(Items stored from a collection)

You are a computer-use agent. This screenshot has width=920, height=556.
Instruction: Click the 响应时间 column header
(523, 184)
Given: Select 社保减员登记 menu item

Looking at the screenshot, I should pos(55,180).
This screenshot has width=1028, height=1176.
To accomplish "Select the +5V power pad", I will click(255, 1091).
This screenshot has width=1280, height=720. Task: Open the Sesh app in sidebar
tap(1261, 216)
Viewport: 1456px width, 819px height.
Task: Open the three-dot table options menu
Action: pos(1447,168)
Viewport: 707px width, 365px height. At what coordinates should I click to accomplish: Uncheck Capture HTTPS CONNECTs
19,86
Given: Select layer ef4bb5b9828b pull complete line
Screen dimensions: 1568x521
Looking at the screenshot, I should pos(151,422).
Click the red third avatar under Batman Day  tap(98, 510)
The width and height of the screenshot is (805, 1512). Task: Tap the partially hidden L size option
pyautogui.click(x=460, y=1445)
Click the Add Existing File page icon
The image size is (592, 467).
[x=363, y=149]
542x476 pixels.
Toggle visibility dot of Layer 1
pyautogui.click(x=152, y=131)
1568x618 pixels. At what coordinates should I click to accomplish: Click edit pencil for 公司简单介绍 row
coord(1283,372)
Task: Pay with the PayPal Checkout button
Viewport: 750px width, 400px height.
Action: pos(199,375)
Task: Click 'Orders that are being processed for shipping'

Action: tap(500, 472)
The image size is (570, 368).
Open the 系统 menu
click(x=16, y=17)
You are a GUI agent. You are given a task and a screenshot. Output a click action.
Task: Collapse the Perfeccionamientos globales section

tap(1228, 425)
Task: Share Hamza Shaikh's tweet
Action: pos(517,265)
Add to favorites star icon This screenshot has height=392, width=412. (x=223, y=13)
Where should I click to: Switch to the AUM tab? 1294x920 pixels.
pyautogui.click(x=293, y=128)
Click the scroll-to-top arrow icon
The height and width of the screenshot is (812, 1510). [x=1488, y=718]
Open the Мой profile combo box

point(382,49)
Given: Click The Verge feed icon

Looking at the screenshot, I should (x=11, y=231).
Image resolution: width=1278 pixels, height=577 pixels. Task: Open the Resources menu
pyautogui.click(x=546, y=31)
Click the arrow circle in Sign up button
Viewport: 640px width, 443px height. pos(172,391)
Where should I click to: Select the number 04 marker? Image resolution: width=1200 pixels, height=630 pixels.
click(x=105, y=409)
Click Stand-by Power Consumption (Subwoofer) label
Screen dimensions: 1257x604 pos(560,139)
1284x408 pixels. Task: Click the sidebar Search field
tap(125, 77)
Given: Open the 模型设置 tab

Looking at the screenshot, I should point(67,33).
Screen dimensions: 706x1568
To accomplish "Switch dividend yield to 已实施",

Given problem:
Please extract every line of the listing above and reproduce each one verbatim, from the first to the last.

Exercise answer:
You are a computer-use agent. This screenshot has width=920, height=556.
Instruction: Click the 响应时间 column header
(523, 184)
Given: Select 社保减员登记 menu item

Looking at the screenshot, I should pos(55,180).
This screenshot has width=1028, height=1176.
To accomplish "Select the +5V power pad", I will click(255, 1091).
This screenshot has width=1280, height=720. Task: Open the Sesh app in sidebar
tap(1261, 216)
Viewport: 1456px width, 819px height.
Task: Open the three-dot table options menu
Action: pos(1447,168)
Viewport: 707px width, 365px height. At what coordinates should I click to accomplish: Uncheck Capture HTTPS CONNECTs
19,86
Given: Select layer ef4bb5b9828b pull complete line
Screen dimensions: 1568x521
Looking at the screenshot, I should pos(151,422).
Click the red third avatar under Batman Day  tap(98, 510)
The width and height of the screenshot is (805, 1512). Task: Tap the partially hidden L size option
pyautogui.click(x=460, y=1445)
Click the Add Existing File page icon
The image size is (592, 467).
[x=363, y=149]
542x476 pixels.
Toggle visibility dot of Layer 1
pyautogui.click(x=152, y=131)
1568x618 pixels. At what coordinates should I click to accomplish: Click edit pencil for 公司简单介绍 row
coord(1283,372)
Task: Pay with the PayPal Checkout button
Viewport: 750px width, 400px height.
Action: pos(199,375)
Task: Click 'Orders that are being processed for shipping'

Action: tap(500, 472)
The image size is (570, 368).
Open the 系统 menu
click(x=16, y=17)
You are a GUI agent. You are given a task and a screenshot. Output a click action.
Task: Collapse the Perfeccionamientos globales section

tap(1228, 425)
Task: Share Hamza Shaikh's tweet
Action: pos(517,265)
Add to favorites star icon This screenshot has height=392, width=412. (x=223, y=13)
Where should I click to: Switch to the AUM tab? 1294x920 pixels.
pyautogui.click(x=293, y=128)
Click the scroll-to-top arrow icon
The height and width of the screenshot is (812, 1510). [x=1488, y=718]
Open the Мой profile combo box

point(382,49)
Given: Click The Verge feed icon

Looking at the screenshot, I should (x=11, y=231).
Image resolution: width=1278 pixels, height=577 pixels. Task: Open the Resources menu
pyautogui.click(x=546, y=31)
Click the arrow circle in Sign up button
Viewport: 640px width, 443px height. pos(172,391)
Where should I click to: Select the number 04 marker? Image resolution: width=1200 pixels, height=630 pixels.
click(x=105, y=409)
Click Stand-by Power Consumption (Subwoofer) label
Screen dimensions: 1257x604 pos(560,139)
1284x408 pixels. Task: Click the sidebar Search field
tap(125, 77)
Given: Open the 模型设置 tab

Looking at the screenshot, I should point(67,33).
Screen dimensions: 706x1568
To accomplish "Switch dividend yield to 已实施",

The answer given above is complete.